Given a M×N matrix A. \(Aij ∈ {0, 1} (0 ≤ i < M, 0 ≤ j < N)\), could you find some rows that let every cloumn contains and only contains one 1.

Input

There are multiple cases ended by EOF. Test case up to 500.The first line of input is M, N (M ≤ 16, N ≤ 300).
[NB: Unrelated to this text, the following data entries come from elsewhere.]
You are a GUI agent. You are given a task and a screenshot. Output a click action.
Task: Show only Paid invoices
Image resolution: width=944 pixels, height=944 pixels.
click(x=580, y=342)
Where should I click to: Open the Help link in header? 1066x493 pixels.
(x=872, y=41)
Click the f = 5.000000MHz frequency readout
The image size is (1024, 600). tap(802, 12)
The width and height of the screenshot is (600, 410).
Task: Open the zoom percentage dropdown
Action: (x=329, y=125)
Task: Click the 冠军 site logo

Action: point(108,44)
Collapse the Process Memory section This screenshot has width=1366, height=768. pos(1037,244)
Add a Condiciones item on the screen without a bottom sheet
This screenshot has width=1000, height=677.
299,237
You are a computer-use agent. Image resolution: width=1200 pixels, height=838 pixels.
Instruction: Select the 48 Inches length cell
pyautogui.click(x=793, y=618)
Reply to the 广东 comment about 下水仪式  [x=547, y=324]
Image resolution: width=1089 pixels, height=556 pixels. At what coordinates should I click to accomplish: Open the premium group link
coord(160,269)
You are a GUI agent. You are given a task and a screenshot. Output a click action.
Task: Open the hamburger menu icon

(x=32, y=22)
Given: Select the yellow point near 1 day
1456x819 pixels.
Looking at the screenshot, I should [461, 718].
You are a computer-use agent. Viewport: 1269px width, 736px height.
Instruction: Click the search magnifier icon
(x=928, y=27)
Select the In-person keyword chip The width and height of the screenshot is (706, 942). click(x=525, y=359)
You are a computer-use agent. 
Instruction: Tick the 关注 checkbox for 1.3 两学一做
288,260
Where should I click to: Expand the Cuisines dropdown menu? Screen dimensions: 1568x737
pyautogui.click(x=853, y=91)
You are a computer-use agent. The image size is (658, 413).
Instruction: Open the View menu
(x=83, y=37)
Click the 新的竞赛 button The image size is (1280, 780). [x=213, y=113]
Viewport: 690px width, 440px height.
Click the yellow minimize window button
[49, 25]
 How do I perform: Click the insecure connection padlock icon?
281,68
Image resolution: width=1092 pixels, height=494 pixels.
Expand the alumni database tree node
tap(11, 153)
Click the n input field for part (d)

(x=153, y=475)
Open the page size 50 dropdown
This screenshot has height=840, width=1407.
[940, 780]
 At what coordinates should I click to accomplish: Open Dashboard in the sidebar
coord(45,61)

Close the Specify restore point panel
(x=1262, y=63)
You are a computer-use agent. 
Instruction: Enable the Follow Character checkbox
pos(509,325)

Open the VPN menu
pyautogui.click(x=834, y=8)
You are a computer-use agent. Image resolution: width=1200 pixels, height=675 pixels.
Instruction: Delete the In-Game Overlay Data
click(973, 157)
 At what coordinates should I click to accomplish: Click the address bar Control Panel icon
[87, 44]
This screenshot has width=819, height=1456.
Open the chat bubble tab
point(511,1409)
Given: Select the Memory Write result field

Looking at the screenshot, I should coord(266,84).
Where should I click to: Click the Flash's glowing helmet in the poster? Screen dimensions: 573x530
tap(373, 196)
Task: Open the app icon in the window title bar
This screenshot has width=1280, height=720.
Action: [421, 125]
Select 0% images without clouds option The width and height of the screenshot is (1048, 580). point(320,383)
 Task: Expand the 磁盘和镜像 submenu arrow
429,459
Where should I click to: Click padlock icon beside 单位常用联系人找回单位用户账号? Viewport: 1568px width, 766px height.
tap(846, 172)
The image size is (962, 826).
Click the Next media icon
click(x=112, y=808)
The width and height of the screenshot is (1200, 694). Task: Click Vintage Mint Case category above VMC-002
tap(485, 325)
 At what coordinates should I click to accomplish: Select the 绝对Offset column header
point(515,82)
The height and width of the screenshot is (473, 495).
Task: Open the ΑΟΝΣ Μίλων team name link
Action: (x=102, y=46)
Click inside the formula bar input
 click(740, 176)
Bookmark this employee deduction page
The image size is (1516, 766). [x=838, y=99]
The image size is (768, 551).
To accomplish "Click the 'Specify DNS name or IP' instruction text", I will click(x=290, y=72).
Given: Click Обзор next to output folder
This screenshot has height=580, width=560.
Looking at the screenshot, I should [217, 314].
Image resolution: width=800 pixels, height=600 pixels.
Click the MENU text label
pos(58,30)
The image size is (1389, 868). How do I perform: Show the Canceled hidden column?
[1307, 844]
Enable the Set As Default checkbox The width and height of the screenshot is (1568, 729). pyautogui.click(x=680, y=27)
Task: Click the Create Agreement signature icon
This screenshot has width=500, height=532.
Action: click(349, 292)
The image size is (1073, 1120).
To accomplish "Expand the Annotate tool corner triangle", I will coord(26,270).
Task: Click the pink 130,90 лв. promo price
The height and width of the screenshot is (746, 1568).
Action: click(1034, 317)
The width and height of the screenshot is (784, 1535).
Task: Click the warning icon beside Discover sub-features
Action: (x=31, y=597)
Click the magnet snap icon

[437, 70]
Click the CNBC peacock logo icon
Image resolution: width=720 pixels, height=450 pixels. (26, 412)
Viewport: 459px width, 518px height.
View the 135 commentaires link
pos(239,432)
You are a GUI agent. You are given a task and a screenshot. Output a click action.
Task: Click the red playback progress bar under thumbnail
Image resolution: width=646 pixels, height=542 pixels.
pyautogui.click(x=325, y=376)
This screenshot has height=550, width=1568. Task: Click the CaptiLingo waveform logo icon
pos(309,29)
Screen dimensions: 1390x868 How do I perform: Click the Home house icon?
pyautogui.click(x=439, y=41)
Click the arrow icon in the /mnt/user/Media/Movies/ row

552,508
The next M lines every line contains N integers separated by space.

Output

For each test case, if you could find it output "Yes, I found it", otherwise output "It is impossible" per line.

Sample Input

3 3
0 1 0
0 0 1
1 0 0
4 4
0 0 0 1
1 0 0 0
1 1 0 1
0 1 0 0

Sample Output

Yes, I found it
It is impossible

Source

POJ Monthly Contest - 2009.08.23, MasterLuo

题解

由于行\(≤16\)，所以我们可以把行压缩成二进制，用\(l[]\)记录每一列的\(1\)出现在那几行，如果有一个\(l[i]\)为空，则不存在解，为了保证每一列的唯一性，我们可以发现，当每一列只有与之匹配的一行时，状态才为\(2^n\)，判断一个数\(x\)是否为\(2^n\)，只需判断\(x\)&\((x-1)\)即可。

#include<iostream>
#include<cstdio>
using namespace std;

const int N=18,M=301;
int n,m,two[N],l[M];

bool Can()
{
	for(int i=1;i<=m;++i)
		if(!l[i]) return 0;
	return 1;
}

bool Chk(int nw)
{
	int YH;
	for(int i=1;i<=m;++i)
	{
		YH=nw&l[i];
		if(YH&(YH-1)) return 0;
	}
	return 1;
}

bool Dfs(int id,int nw)//id表示现在是第几列，nw记录用了哪些行
{
	if(id>m) return 1;
	if(nw&l[id]) return Dfs(id+1,nw);
	for(int i=1;i<=n;++i)
		if((l[id]&two[i])&&Chk(nw|two[i])&&Dfs(id+1,nw|two[i])) return 1;
	return 0;
}

int main()
{
	int tmp; bool Ans;
	two[0]=1; for(int i=1;i<N;++i) two[i]=two[i-1]<<1;
	while(~scanf("%d%d",&n,&m))
	{
		for(int i=1;i<=m;++i) l[i]=0;
		for(int i=1;i<=n;++i)
			for(int j=1;j<=m;++j)
				if(scanf("%d",&tmp)&&tmp) l[j]|=two[i];
		Ans=0;
		if(Can()) Ans=Dfs(1,0);
		if(Ans) puts("Yes, I found it");
		else puts("It is impossible");
	}
	return 0;
}